Viene un tipo in orbace il quale promette il rientro in Italia a coloro che aderiscono al Governo repubblicano fascista. Il suo discorso, a base di frasi fatte tolte dalla ben nota letteratura propagandistica degli ultimi anni, riesce a convincere soltanto una ventina di ufficiali sui trecento presenti. Arrivano altri ufficiali provenienti dai balcani – fra di essi trovo un conoscente, Nascinbene di Roma.
Domenica 31 ascoltiamo i racconti del Capitano Bertolotti che fu prigioniero degli austriaci nell’altra guerra. Ci narra di come avvenne il rimpatrio e ci dice che allora il cibo era anche peggiore.
Lunedì 1 novembre Ronda riesce a conquistare in cucina alcune patate: si tratta di farle cuocere usando paglia come combustibile. Dopo aver affumicata la stanza finiamo col mangiare le patate mezzo crude. I “terroni” che erano nella nostra stanzetta se ne sono andati; anche i bergamaschi, arrivando al forte hanno preso dimora in un’altra stanzetta. Il nostro gruppo è composto, oltre che da me, da Brunello, Ronda, Manni, Ungania, Sendivai, e l’amenissimo dottor Poidomani che fu dell’Ospedale dei Bambini e che è fratello dell’ex direttore dell’OSVA.
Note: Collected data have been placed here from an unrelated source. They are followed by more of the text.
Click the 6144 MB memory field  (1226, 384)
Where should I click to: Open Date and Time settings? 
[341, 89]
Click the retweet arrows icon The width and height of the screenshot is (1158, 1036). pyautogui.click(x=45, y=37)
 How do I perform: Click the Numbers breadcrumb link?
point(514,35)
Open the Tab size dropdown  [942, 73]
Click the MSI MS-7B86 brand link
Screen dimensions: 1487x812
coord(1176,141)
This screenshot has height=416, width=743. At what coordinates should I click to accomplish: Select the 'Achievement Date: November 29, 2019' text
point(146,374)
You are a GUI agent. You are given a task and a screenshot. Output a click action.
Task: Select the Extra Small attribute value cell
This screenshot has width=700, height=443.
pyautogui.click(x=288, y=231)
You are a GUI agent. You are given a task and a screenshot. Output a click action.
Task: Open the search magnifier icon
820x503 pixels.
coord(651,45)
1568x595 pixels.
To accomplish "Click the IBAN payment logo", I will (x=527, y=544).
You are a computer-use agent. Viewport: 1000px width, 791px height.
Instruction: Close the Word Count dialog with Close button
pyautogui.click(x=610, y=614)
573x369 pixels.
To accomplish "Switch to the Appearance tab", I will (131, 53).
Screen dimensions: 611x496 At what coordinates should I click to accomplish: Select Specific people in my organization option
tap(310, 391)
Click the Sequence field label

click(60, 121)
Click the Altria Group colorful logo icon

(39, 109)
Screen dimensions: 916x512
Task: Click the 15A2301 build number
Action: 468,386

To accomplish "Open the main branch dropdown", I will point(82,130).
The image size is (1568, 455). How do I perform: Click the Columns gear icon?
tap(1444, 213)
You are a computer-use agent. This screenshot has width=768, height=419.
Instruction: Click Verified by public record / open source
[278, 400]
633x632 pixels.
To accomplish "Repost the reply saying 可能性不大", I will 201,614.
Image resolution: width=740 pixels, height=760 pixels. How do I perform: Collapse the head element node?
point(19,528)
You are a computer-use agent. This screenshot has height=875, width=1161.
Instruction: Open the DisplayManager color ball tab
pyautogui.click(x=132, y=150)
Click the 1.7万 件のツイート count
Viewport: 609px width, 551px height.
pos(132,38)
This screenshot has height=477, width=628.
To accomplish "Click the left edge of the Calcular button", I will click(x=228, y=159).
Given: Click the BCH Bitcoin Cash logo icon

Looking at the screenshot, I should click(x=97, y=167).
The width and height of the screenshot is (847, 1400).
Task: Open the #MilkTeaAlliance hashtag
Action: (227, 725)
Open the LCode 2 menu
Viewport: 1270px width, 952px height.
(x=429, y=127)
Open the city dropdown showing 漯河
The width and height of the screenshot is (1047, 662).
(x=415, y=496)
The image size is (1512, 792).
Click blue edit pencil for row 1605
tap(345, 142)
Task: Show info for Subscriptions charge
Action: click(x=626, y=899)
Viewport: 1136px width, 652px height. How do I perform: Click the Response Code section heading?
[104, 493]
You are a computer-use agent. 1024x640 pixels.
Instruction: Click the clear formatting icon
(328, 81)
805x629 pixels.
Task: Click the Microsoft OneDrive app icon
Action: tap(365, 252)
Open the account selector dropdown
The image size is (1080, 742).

La fame si fa ogni giorno più forte, a sera Manni cede i suoi stivali per una pagnotta. Dell’Orto, ritornando dall’ospedale militare italiano di Strasburgo ci racconta che anche là non si sta allegri: Bulzacchi ha ceduto, per un pagnotta, il suo orologio. Io tengo duro perché penso che probabilmente dovremo passare tempi anche più difficili.